If you want to extract only a part of the text in a tag, then you can use patterns on the text in the tag. For example, you might want to extract the name "Bob Smith" from the following text: "The article is written by Bob Smith." To do this, use the Extract data converter (do not confuse this with the Extract step action) and configure it as shown below.

Using the Extract Data Converter

The principle is to configure the Pattern property to match the entire text, with the text to extract being matched by a subpattern, enclosed by parentheses. In this case, the pattern used is ".*by\s(.*)\.", which means that the text between "by " and the period will be matched by the subpattern. For more information on patterns, see Patterns.

Converting Content

Conversion is used whenever you want to normalize content, such as when one text should be replaced by another text. For example, you might want to normalize country codes to their natural language description, e.g. "US" should be normalized to "United States". For plain text conversions, you should use the Convert Using List data converter. For conversions based on patterns or expressions, you should use the If Then data converter.

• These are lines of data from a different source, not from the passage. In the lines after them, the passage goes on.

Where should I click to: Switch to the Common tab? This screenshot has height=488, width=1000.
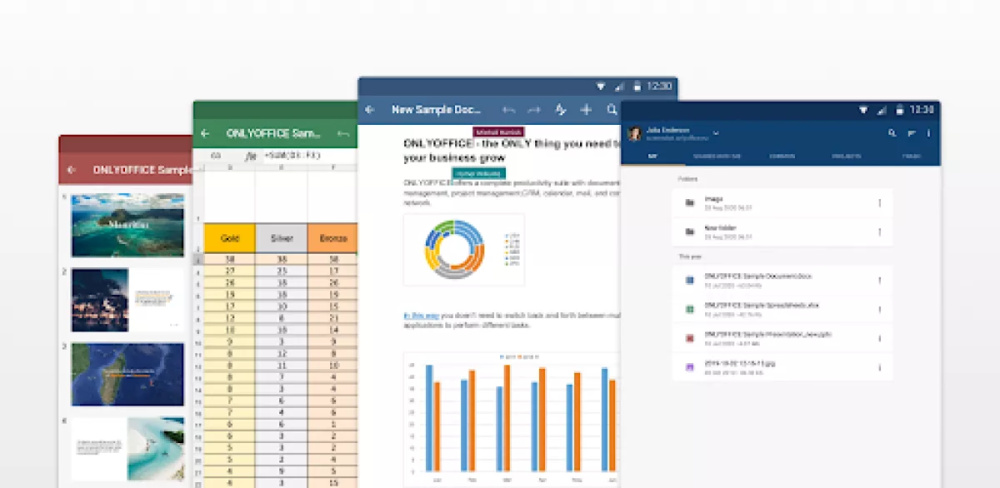(x=782, y=157)

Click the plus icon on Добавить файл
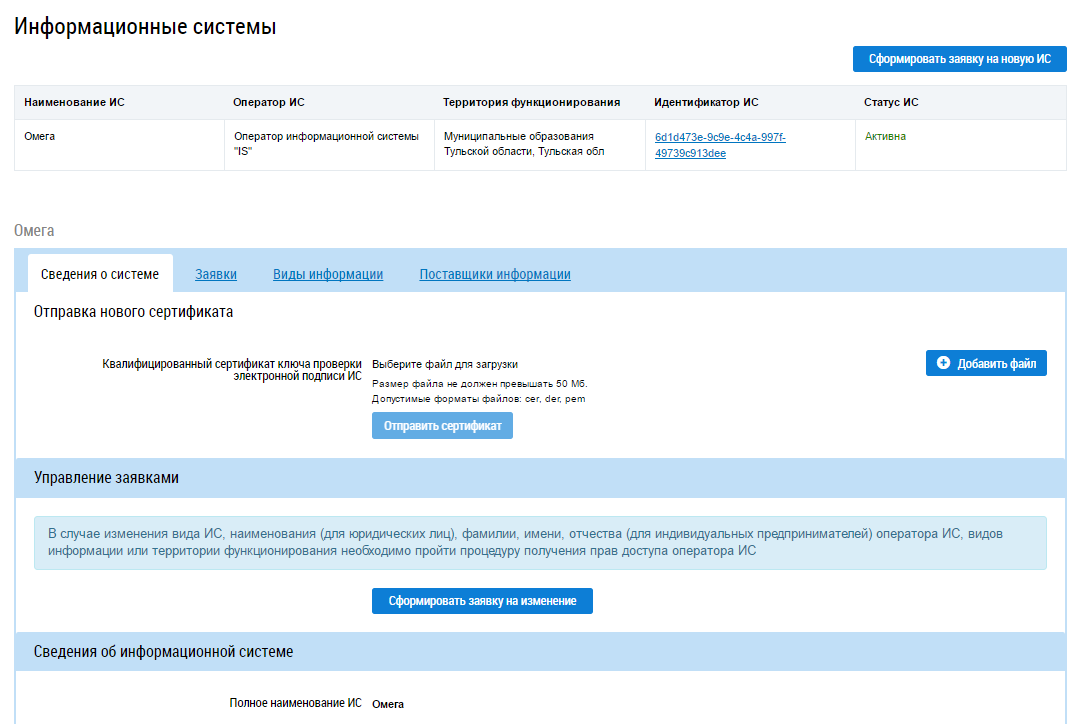(x=943, y=364)
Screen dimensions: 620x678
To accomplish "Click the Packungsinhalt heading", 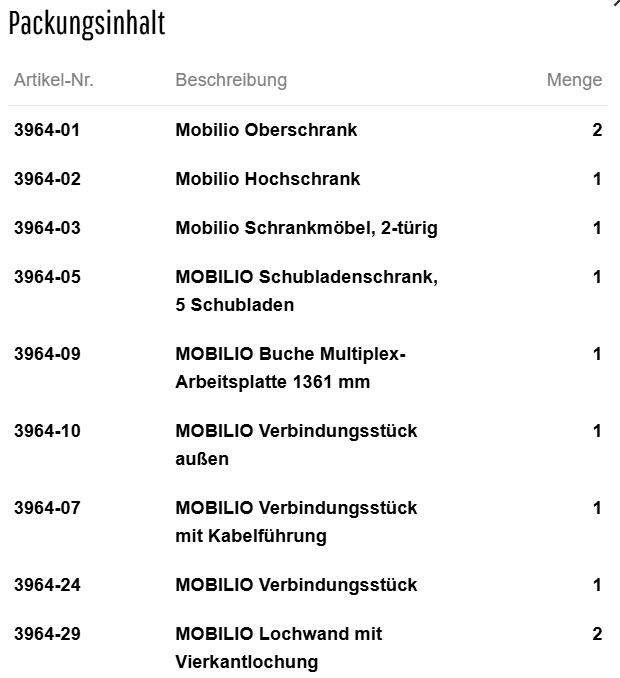I will [87, 25].
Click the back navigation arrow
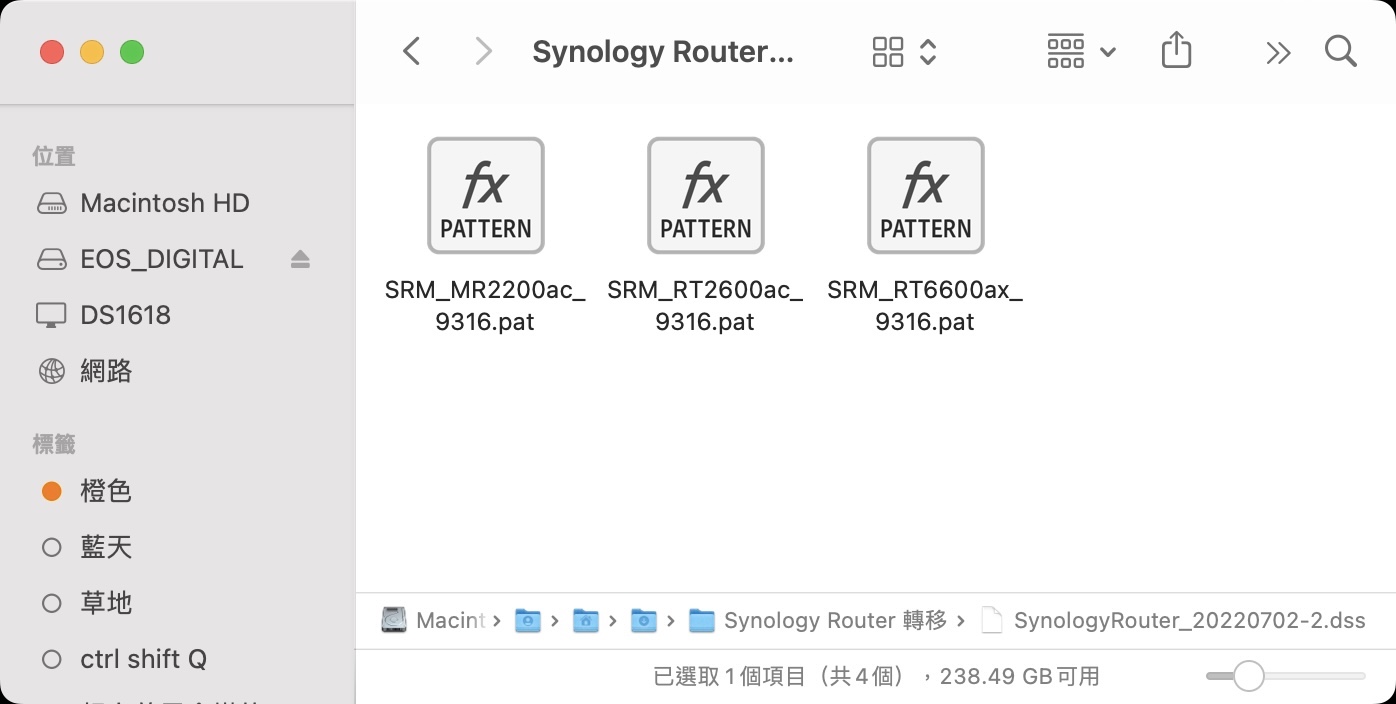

Number Extraction and Formatting

Whenever you want to extract a number from some content, you should use the Extract Number data converter. For further number formatting, you should use the Format Number data converter. Often, when you want to extract a number from some content, you add an Extract Number data converter; if you need any further formatting you add a Format Number data converter in order to reformat the text extracted by (and outputted by) the Extract Number data converter.

Extracting the Date from a Text

Extracting dates should be done in the same fashion as extracting numbers. Use the Extract Date data converter to extract the date from any text. Extract Date uses patterns to extract the date. The pattern doesn't necessarily have to match the entire text, only the date. The extracted date is then converted to standard date format, which can be formatted in any way using a Format Date data converter.

Using the Extract Date Data Converter

Below are two videos explaining how to extract dates from text.

Video Tutorial on Simple Date Extraction

Video Tutorial on Complex Date Extraction

Extracting Only a Subset of the Tags in the Found Tag

Sometimes, you want to extract from a range of tags rather than a single tag. The Extract action lets you specify a range of tags by specifying the first tag and the last tag in the range.

For example, consider the case of extracting the body text of an article, where the body text is made up of individual sections, each in their own tag, and where information about the article title and author is contained in some other tags. To extract only the body text without the article title and author, use the Extract action to extract the text, and configure the action so that only the range of tags spanning the body is extracted.